A Pluralistic Universe eBook

This eBook from the Gutenberg Project consists of approximately 263 pages of information about A Pluralistic Universe.

A Pluralistic Universe eBook

This eBook from the Gutenberg Project consists of approximately 263 pages of information about A Pluralistic Universe.
Commodore Perry was in a sense the cause of the new regime in Japan, and the new regime was the cause of the russian Douma; but it would hardly profit us to insist on holding to Perry as the cause of the Douma:  the terms have grown too remote to have any real or practical relation to each other.  In every series of real terms, not only do the terms themselves and their associates and environments change, but we change, and their meaning for us changes, so that new kinds of sameness and types of causation continually come into view and appeal to our interest.  Our earlier lines, having grown irrelevant, are then dropped.  The old terms can no longer be substituted nor the relations ‘transferred,’ because of so many new dimensions into which experience has opened.  Instead of a straight line, it now follows a zigzag; and to keep it straight, one must do violence to its spontaneous development.  Not that one might not possibly, by careful seeking (tho I doubt it), find some line in nature along which terms literally the same, or causes causal in the same way, might be serially strung without limit, if one’s interest lay in such finding.  Within such lines our axioms might hold, causes might cause their effect’s effects, etc.; but such lines themselves would, if found, only be partial members of a vast natural network, within the other lines of which you could not say, in any sense that a wise man or a sane man would ever think of, in any sense that would not be concretely silly, that the principle of skipt intermediaries still held good.  In the practical world, the world whose significances we follow, sames of the same are certainly not sames of one another; and things constantly cause other things without being held responsible for everything of which those other things are causes.
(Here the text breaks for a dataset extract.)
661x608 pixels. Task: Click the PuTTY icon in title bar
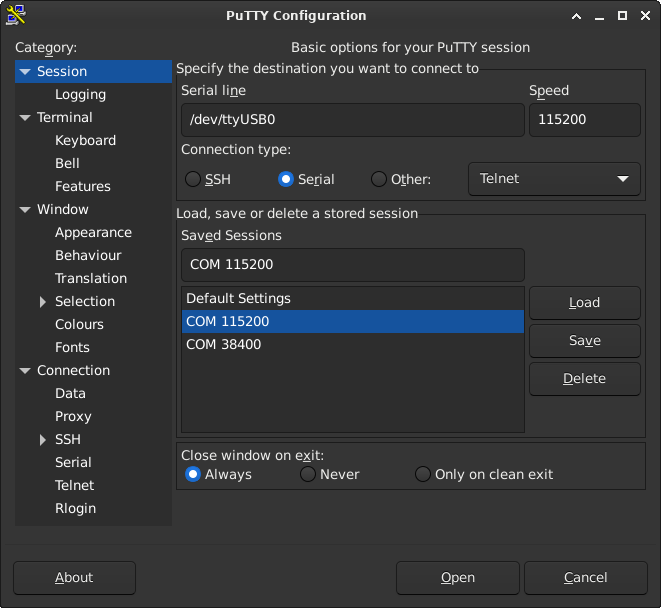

Professor Bergson, believing as he does in a heraclitean ’devenir reel,’ ought, if I rightly understand him, positively to deny that in the actual world the logical axioms hold good without qualification.  Not only, according to him, do terms change, so that after a certain time the very elements of things are no longer what they were, but relations also change, so as no longer to obtain in the same identical way between the new things that have succeeded upon the old ones.  If this were really so, then however indefinitely sames might still be substituted for sames in the logical world of nothing but pure sameness, in the world of real operations every line of sameness actually started and followed up would eventually give out, and cease to be traceable any farther.  Sames of the same, in such a world, will not always (or rather, in a strict sense will never) be the same as one another, for in such a world there is no literal or ideal sameness among numerical differents.  Nor in such a world will it be true that the cause of the cause is unreservedly the cause of the effect; for if we follow lines of real causation, instead of contenting ourselves with Hume’s and Kant’s eviscerated schematism, we find that remoter effects are seldom aimed at by causal intentions,[1] that no one kind of causal activity continues indefinitely, and that the principle of skipt intermediaries can be talked of only in abstracto.[2]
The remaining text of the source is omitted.